When people speak of "symbolic computation" in the context of mathematica, it's usually not about the Mathematica programming language itself, but rather about using Mathematica to do symbolical mathematics. A bit like how you did math with pen and paper in high school or university, except having Mathematica do all the hard stuff.
A lot of Lisp constructs like map and apply and macros have dedicated syntax in Mathematica, so they feel more like a fluent language. And the standard library is very large and impressively self-consistent. The default format is notebooks which helps make your work presentable.
My understanding (from people who properly learnt Mathematica, and understood the language) is it is a lisp, but it's never taught that way, never explained, you're just searching for the magical function that does the thing you want.
Mathematica is basically the M-Expression version of lisp that never developed. The real power isn't just in the symbolic capabilities but the mathematical library.
Lisp is at its core an evaluator for expressions. The routine for that is called EVAL.

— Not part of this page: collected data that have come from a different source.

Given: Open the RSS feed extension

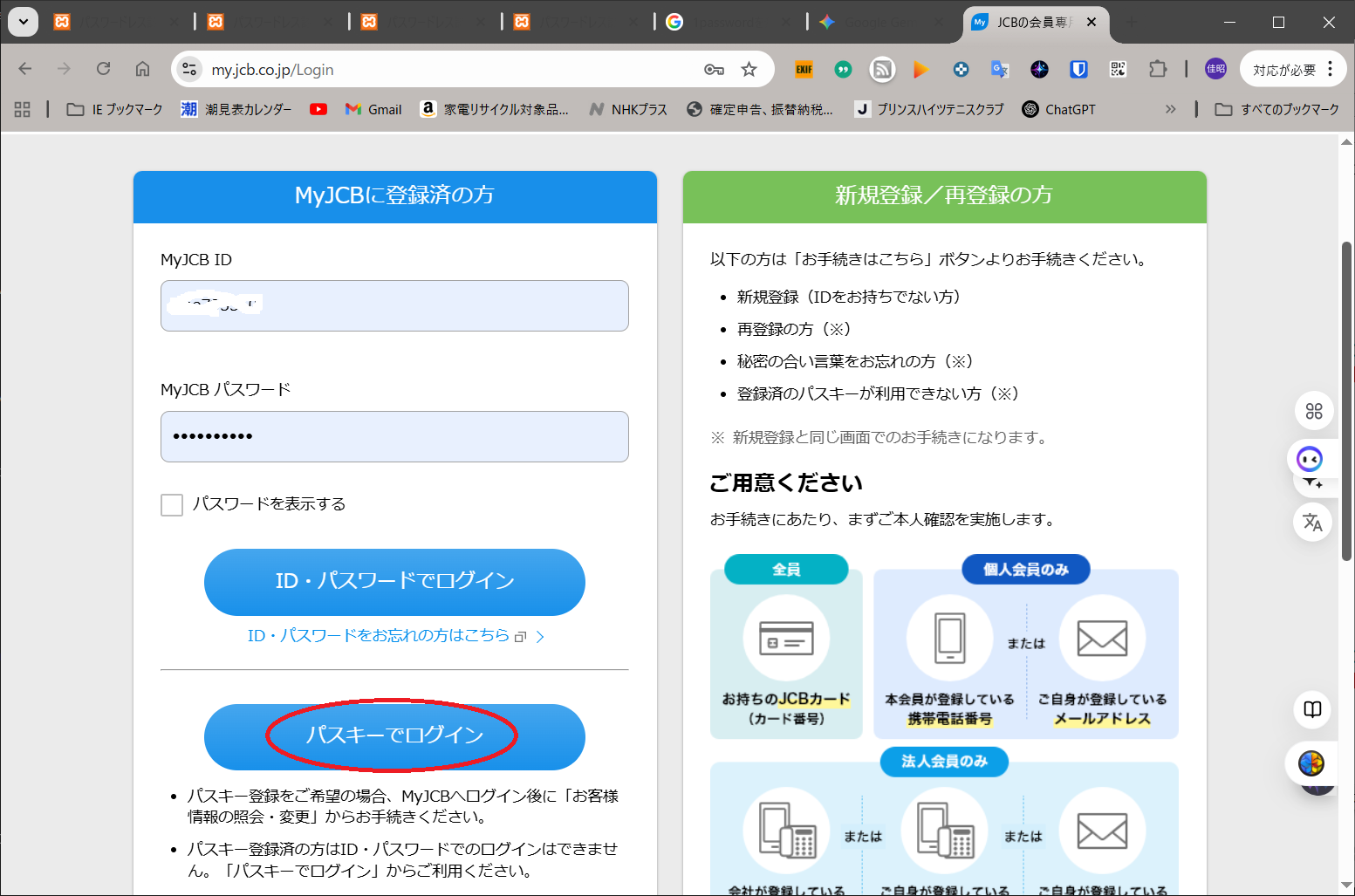Looking at the screenshot, I should [x=882, y=70].
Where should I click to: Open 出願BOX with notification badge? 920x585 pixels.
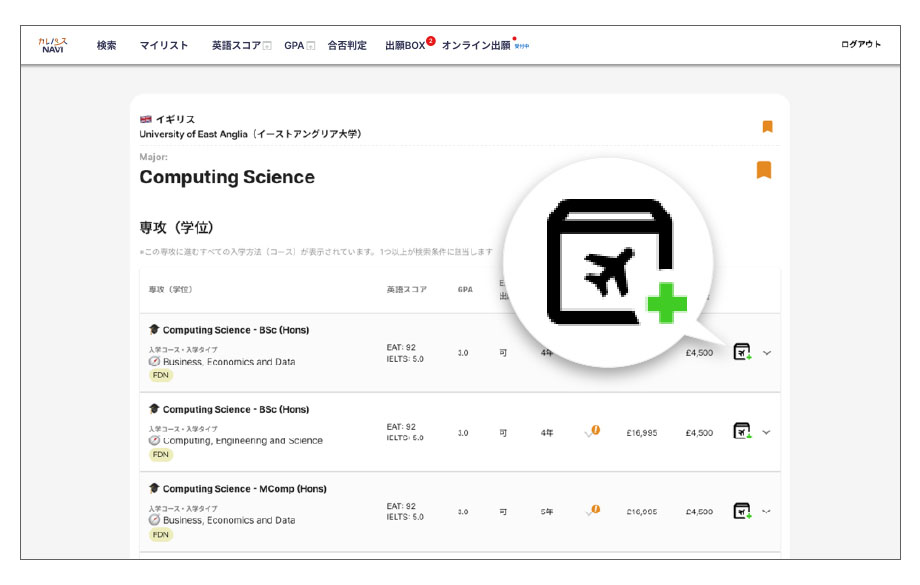tap(405, 45)
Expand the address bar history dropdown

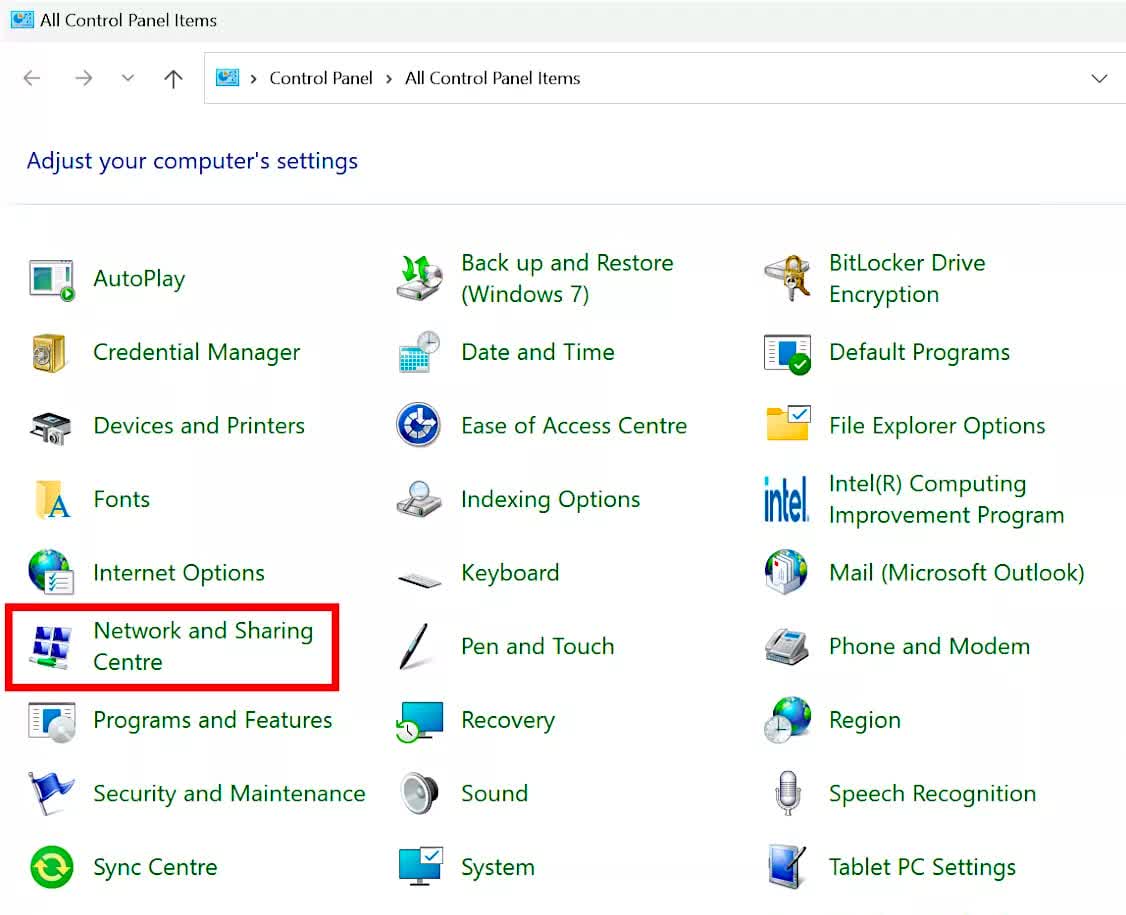coord(1099,78)
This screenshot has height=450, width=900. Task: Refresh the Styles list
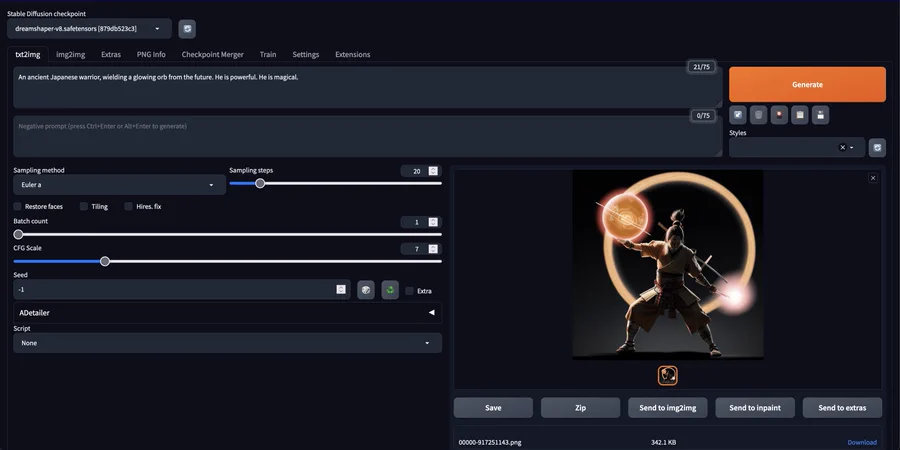click(876, 147)
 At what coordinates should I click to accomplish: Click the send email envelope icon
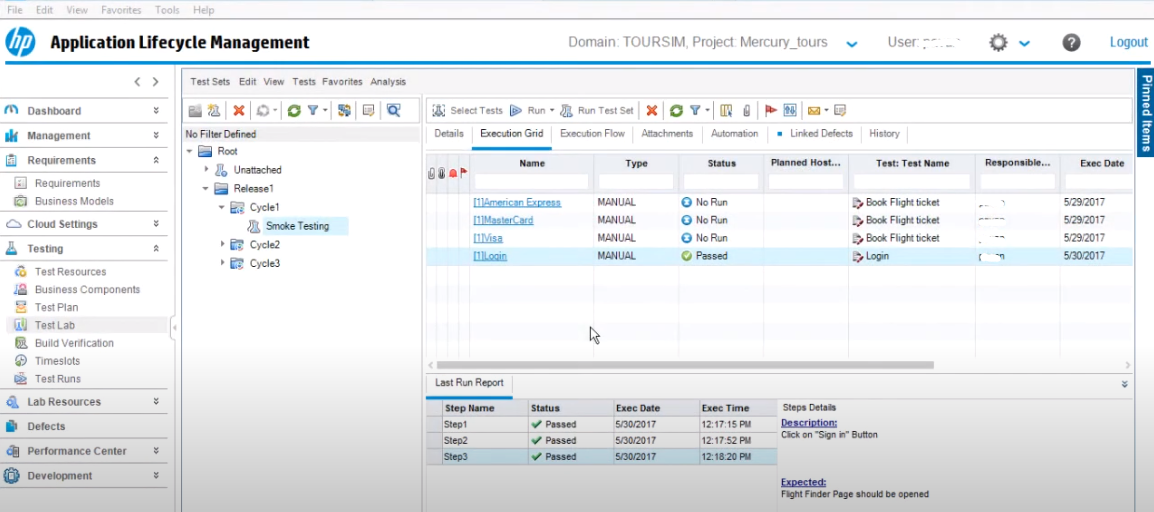(x=814, y=111)
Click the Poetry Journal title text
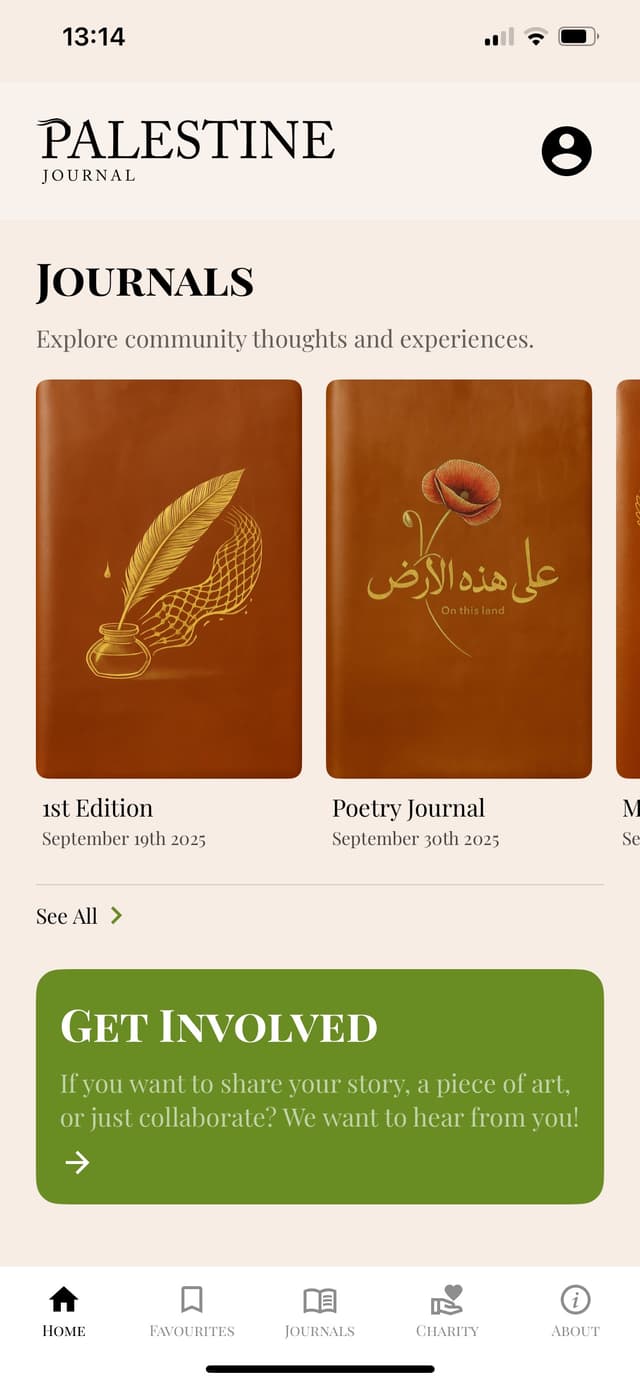Image resolution: width=640 pixels, height=1385 pixels. [x=408, y=808]
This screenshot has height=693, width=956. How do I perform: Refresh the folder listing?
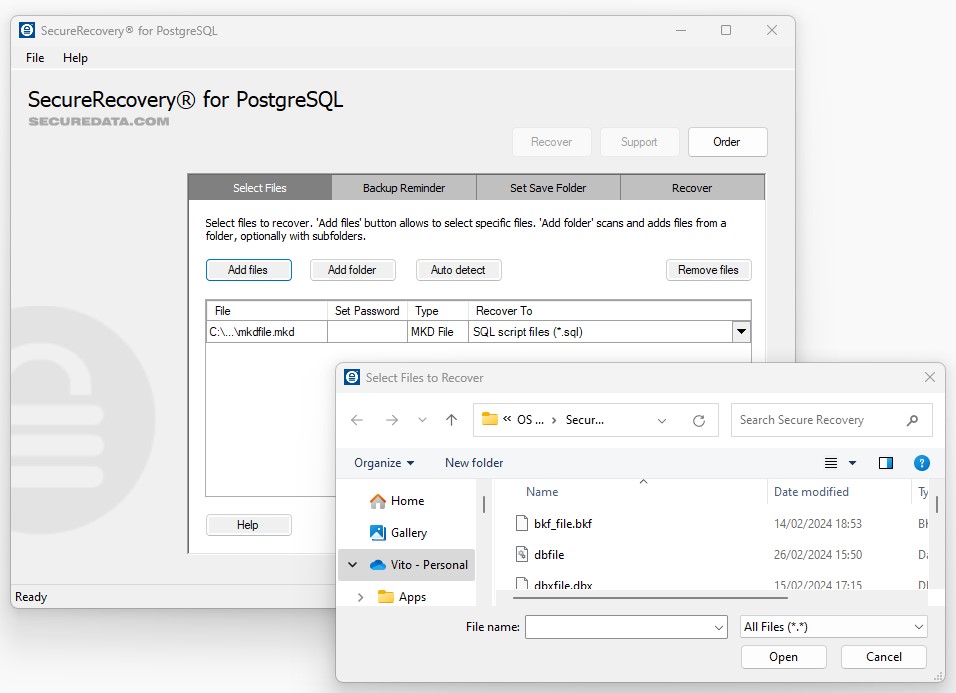click(x=699, y=421)
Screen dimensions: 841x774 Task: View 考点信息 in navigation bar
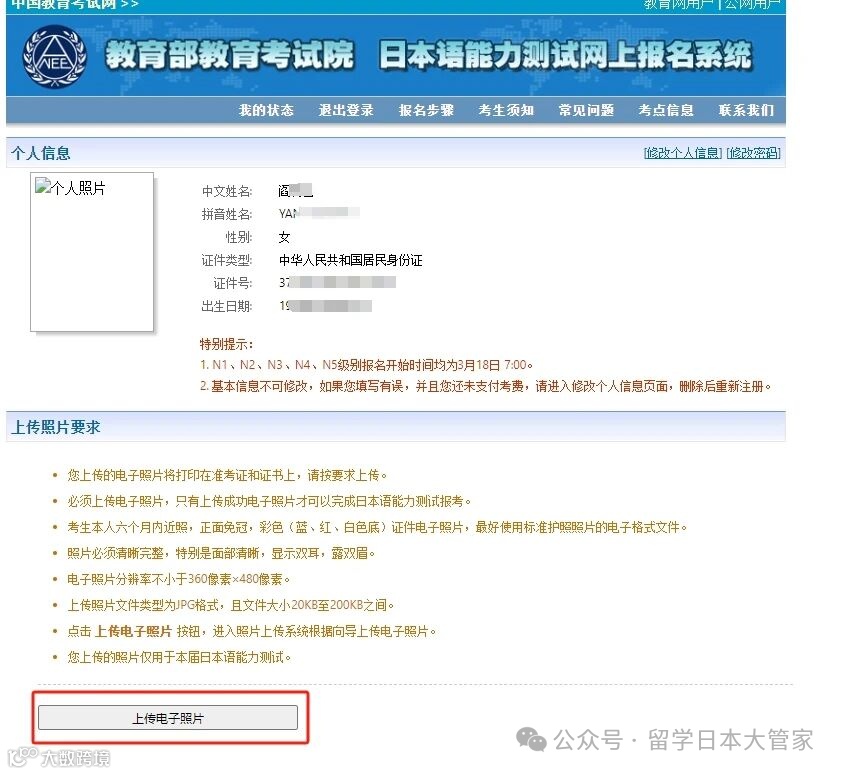pyautogui.click(x=666, y=110)
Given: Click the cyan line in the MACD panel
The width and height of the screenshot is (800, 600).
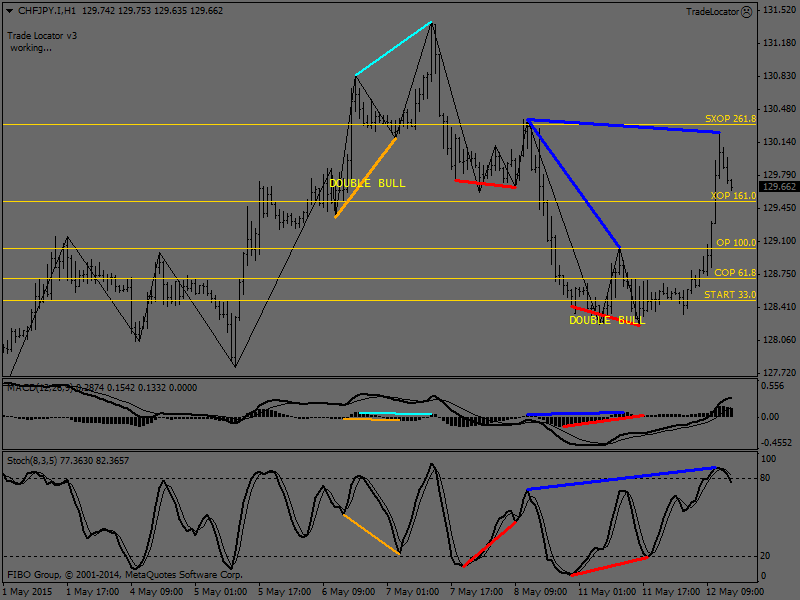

Mathematica is a computer algebra system at its core and is a rule-based rewrite system for expressions.
An example in Lisp notation:
In a computer algebra system (CAS) one may enter 5a - 2a
> (- (* 5 a) (* 2 a))
The CAS would answer with:
(* 3 a)
It has used rules to simplify the expression and uses some default form. It could have printed a + a + a or 3 * a. It sees that it can't further simplify it, because a has no value and thus returns this simplified expression as it is.
In Lisp things are differently. It takes an expression and tries to compute a value:
> (- (* 5 a) (* 2 a))
The result in Lisp is "Error: unbound variable a". It can't compute a value, because during evaluation it sees that the variable a has no value. Evaluation of the unbound variable a is an error.
Now you could write an expression simplifier in Lisp: let's call it simplify. Lisp has a quote operator, which returns the embedded thing as it is -> it is not evaluated. We can embed an expression inside quote and thus call simplify with that unevaluated expression as an argument.
> (simplify (quote (- (* 5 a) (* 2 a))))
The result then could be
(* 3 a)
One then could write a input loop in Lisp
(loop (print (simplify (read)))
which then would not be a read-eval-print-loop, but a read-simplify-print-loop.
This interactive loop would read expressions and print simplified expressions...
Actually something like that has been done with computer algebra systems written in Lisp, like Macsyma/Maxima and Reduce. But they also then switched to infix syntax for input/output to make it easier for humans to enter mathematical expressions.
Peter Norvig gave in his book "Paradigms of AI Programming, Case Studies in Common Lisp" extensive examples how to implement such a thing in Lisp:
The advantage of the Mathematica language compared to Lisp is that it can compute with expressions via rules out of the box. Additionally Mathematica is so much more than that: it is an environment, a collection of mathematical knowledge, a cloud service, a specific product on can buy/rent, ...
The drawback is that the semantics are murky and Mathematica is a two-language system: the fast internal code (and much of the environment) is written in C++ and the expressive language is on top.
Lisp OTOH is often much more efficiently compiled with clear(er) semantics.